● ВАША ЗАДАЧА: Перечислите всех людей, которых текст о речи Мика Джаггера упоминает в скобках после слов «Смена кадра».

● ТЕКСТ:
((

Овации, которая приветствовала его, место не в Королевском театре и не в Британской академии кино и телевидения, а на каком-нибудь гигантском открытом стадионе – «Уэмбли», к примеру, или «Доджере». Сколь ни многочисленны жанры «нового рок-н-ролла», все понимают, что подлинный рок-н-ролл на свете один и Мик Джаггер – непревзойденное воплощение его. На аплодисменты он откликнулся обезоруживающей улыбкой и сиплым «Приет!», затем сверкнул подрывным экспромтом: «Видали? Думали, всех выебет Джонатан, а Мики его опередил…»
Потом голос переменился – он всегда меняется под аудиторию. Десятилетиями Джаггер говорил а-ля кокни – на «псевдококни», он же «эстуарный английский»: изуродованные растянутые гласные и нулевое «т» полагаются современной британской молодежи для пущей крутости. Однако здесь, среди сливок английского красноречия, кристально ясно произнося каждое «т» и педантично выдыхая каждое «х», он сообщил, как счастлив «оказатться в эттом зале», а затем поведал, «как ттак получилось».
Последовал анекдотец, идеально балансирующий между насмешкой и пиететом. Он пришел сюда в рамках «ПОКР – Программы обмена кинозвезд и рок-звезд… В эту самую минуту „сэр“ Бен Кингсли [титул иронично подчеркнут, хотя Мик и сам его обладатель] поет „Brown Sugar“ на церемонии „Грэмми“… „Сэр“ Энтони Хопкинс записывается в студии с Эми Уайнхаус… „Дейм“ Джуди Денч весело громит номер в каком-то американском отеле… и, мы надеемся, на будущей неделе „сэр“ Брэд и семейство Питт представят „Звуки музыки“ на церемонии „Брит“»[6]. (Смена кадра: Кевин Спейси и Мерил Стрип экстатически хохочут, Анджелина разъясняет шутку Брэду.)

))

● ПРЕДОСТАВЛЕННЫЕ ЗАПИСИ:
((

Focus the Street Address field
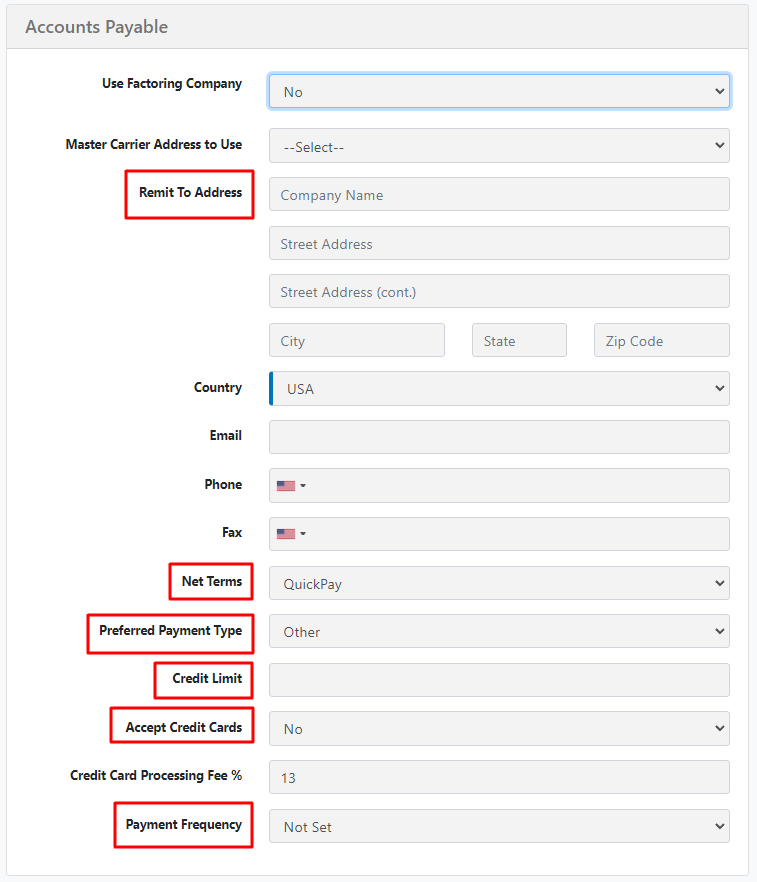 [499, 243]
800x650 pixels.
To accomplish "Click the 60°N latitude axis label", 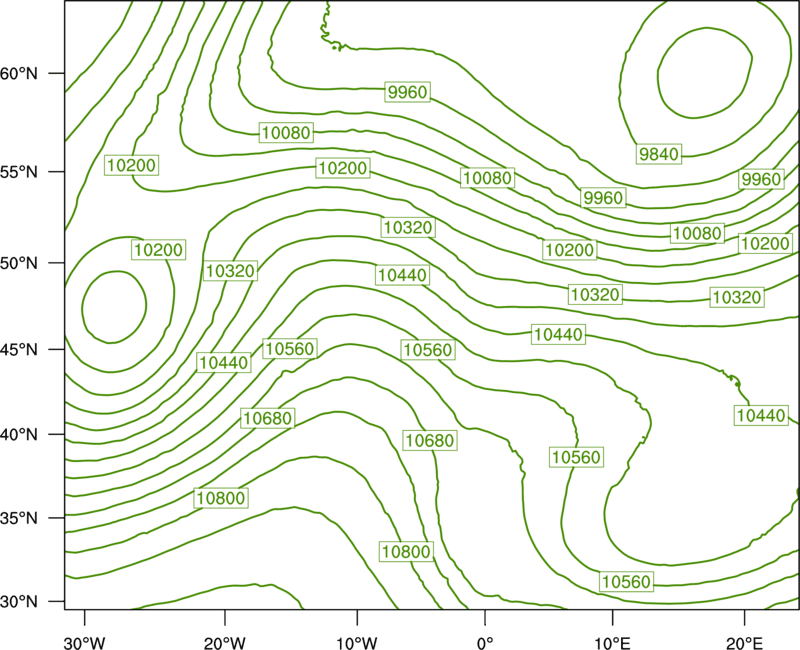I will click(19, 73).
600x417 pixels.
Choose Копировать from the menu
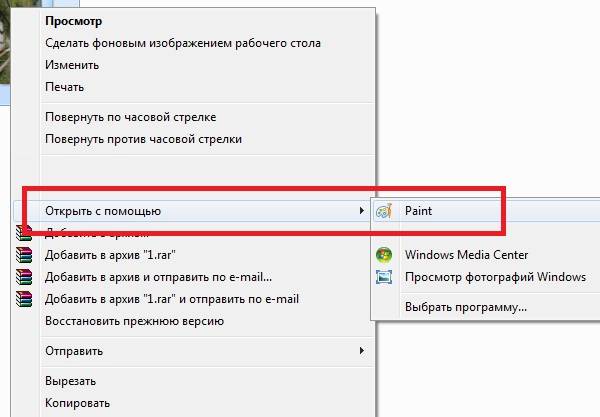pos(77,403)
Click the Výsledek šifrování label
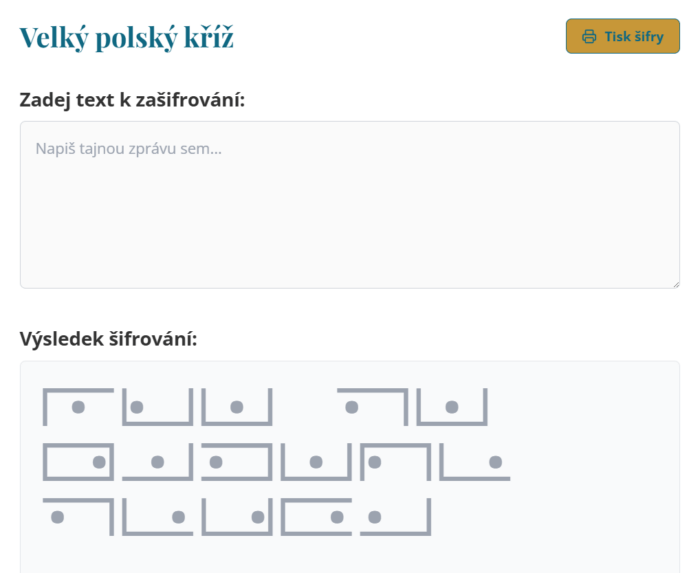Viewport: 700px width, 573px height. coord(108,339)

))

● ПИСЬМЕННОЕ РЕШЕНИЕ: Кевин Спейси, Мерил Стрип, Анджелина, Брэд.